I hear that. We have 800 channels with Comcast and watch maybe 3 or 4 of those on any kind of regular basis and maybe a total of 20 during the year. I would sure love a cable service that would allow us to choose up to say 30 channels that we wanted access to and pay only for those.
 
What's even worse is paying for 200 channels and not watching anything except reruns of Big Bang Theory to fall asleep on...I record them.

My contract with them should be over soon..I think and then I'm cancelling TV...that was my plan before the current contact I have with Direct TV.

I was paying $188 a month for the AT&T Uverse bundle...was going to cancel the tv part but they talked me into switching to Direct for my TV...so for two years I'm paying about $135 for the same thing I paid $188 for and that's even too much.

I hear that. We have 800 channels with Comcast and watch maybe 3 or 4 of those on any kind of regular basis and maybe a total of 20 during the year. I would sure love a cable service that would allow us to choose up to say 30 channels that we wanted access to and pay only for those.

Yep...they have it all figured out so that you have to choose the higher priced plan to get the few channels you want.

I like tbs and of course that's in the 200 plan.

CROOKS!?..all of them! :)
 
we got the basic plan....140 channels.

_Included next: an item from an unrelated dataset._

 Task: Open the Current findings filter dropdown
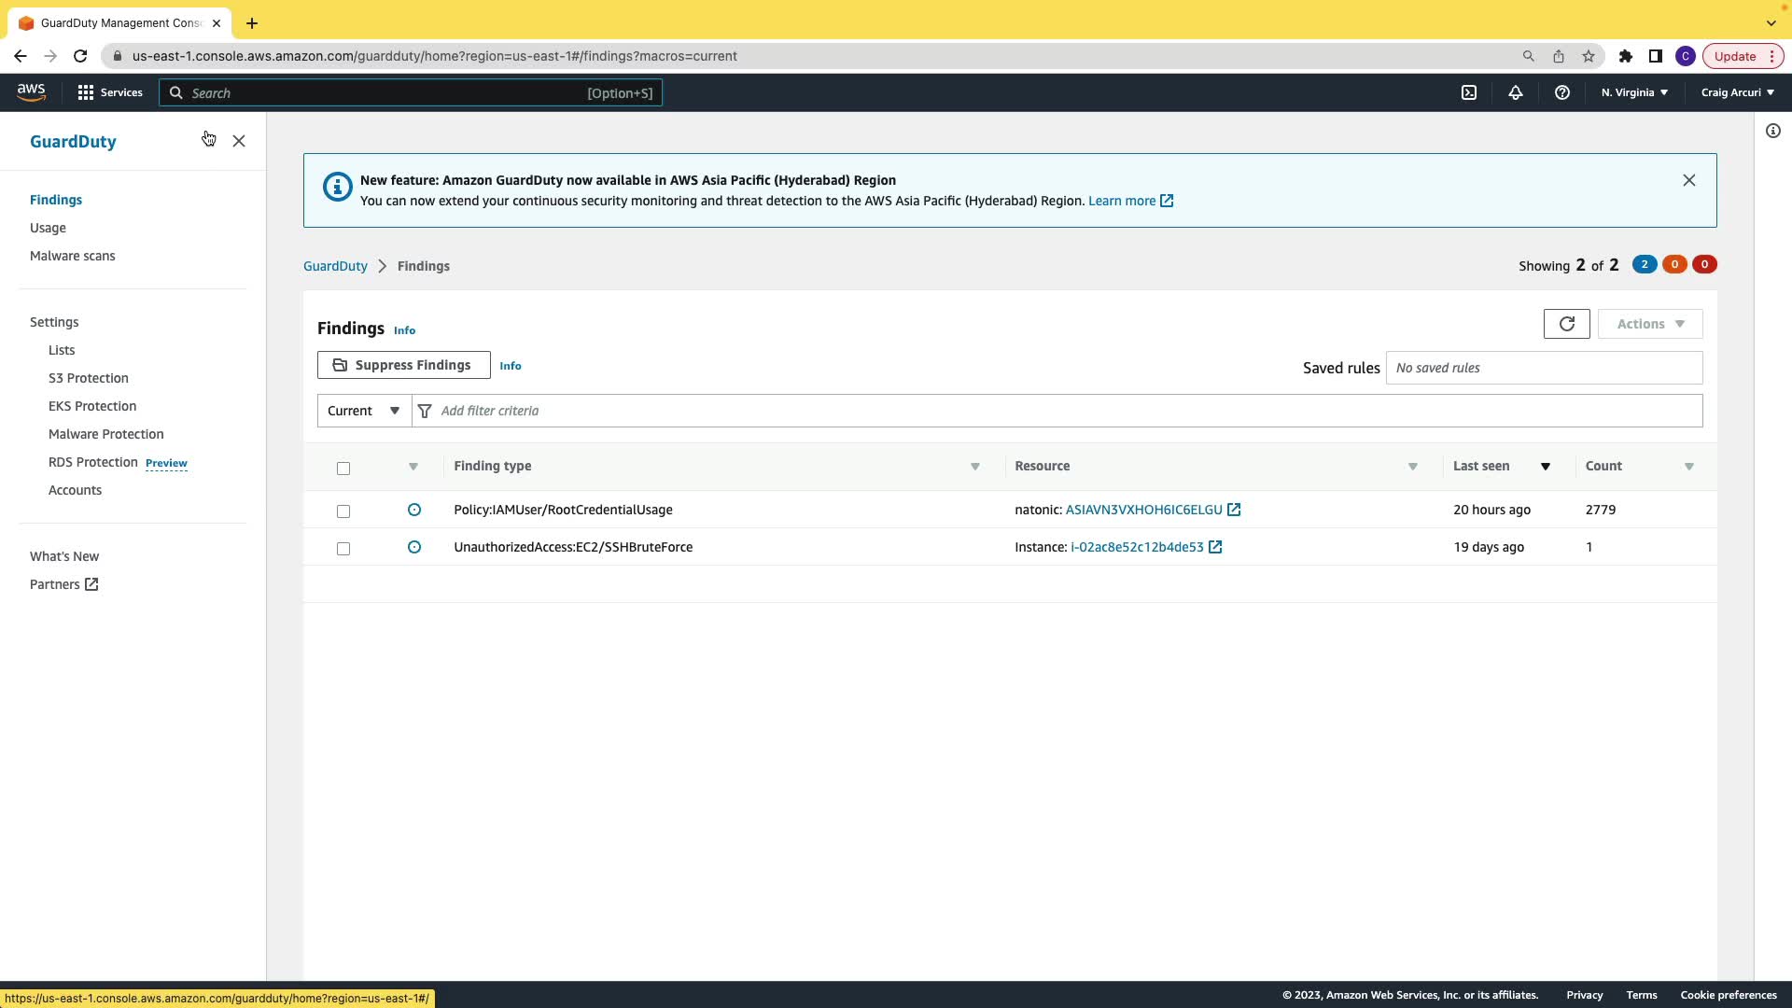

We are paying 50 bucks for it...25 bucks for housemate, 25 for us. They were charging him extra for data usage since all we have is internet. So for 50 bucks to go to cable..it seemed better. I miss the food channel and cooking shows.
 
What's even worse is paying for 200 channels and not watching anything except reruns of Big Bang Theory to fall asleep on...I record them.

My contract with them should be over soon..I think and then I'm cancelling TV...that was my plan before the current contact I have with Direct TV.

I was paying $188 a month for the AT&T Uverse bundle...was going to cancel the tv part but they talked me into switching to Direct for my TV...so for two years I'm paying about $135 for the same thing I paid $188 for and that's even too much.

I hear that. We have 800 channels with Comcast and watch maybe 3 or 4 of those on any kind of regular basis and maybe a total of 20 during the year. I would sure love a cable service that would allow us to choose up to say 30 channels that we wanted access to and pay only for those.
There is SlingTV, but it sucks. Always pops off for about an hour, and very limited on what you can watch.
 
I've been without live news, food channel, walking dead, etc since October of last year. I need to feel normal again. Cable will feel normal. Well, minus the sports channels, mexican channels, etc.
 
What's even worse is paying for 200 channels and not watching anything except reruns of Big Bang Theory to fall asleep on...I record them.

My contract with them should be over soon..I think and then I'm cancelling TV...that was my plan before the current contact I have with Direct TV.

I was paying $188 a month for the AT&T Uverse bundle...was going to cancel the tv part but they talked me into switching to Direct for my TV...so for two years I'm paying about $135 for the same thing I paid $188 for and that's even too much.

I hear that. We have 800 channels with Comcast and watch maybe 3 or 4 of those on any kind of regular basis and maybe a total of 20 during the year. I would sure love a cable service that would allow us to choose up to say 30 channels that we wanted access to and pay only for those.

Yep...they have it all figured out so that you have to choose the higher priced plan to get the few channels you want.

I like tbs and of course that's in the 200 plan.

CROOKS!?..all of them! :)

We want cable news and the four primary free networks because they all have at least one of our favorite programs: "Survivor" "Amazing Race" "The Voice" "Dancing With the Stars", "Hell's Kitchen", "Master Chef" plus some sports and such.

And we want our Mountain West sports channel so we can watch the Lobos play. Others we enjoy from time to time include the special productions on PBS, National Geographic, Discovery Channel, Turner Classic Movies, ME TV (local channel with non stop golden oldies), the History Channel, the Food Network, ESPN, Cspan, and a few others. On demand television and movies are nice but I could live without that. I really REALLY love having the capability of recording programs to save to watch later.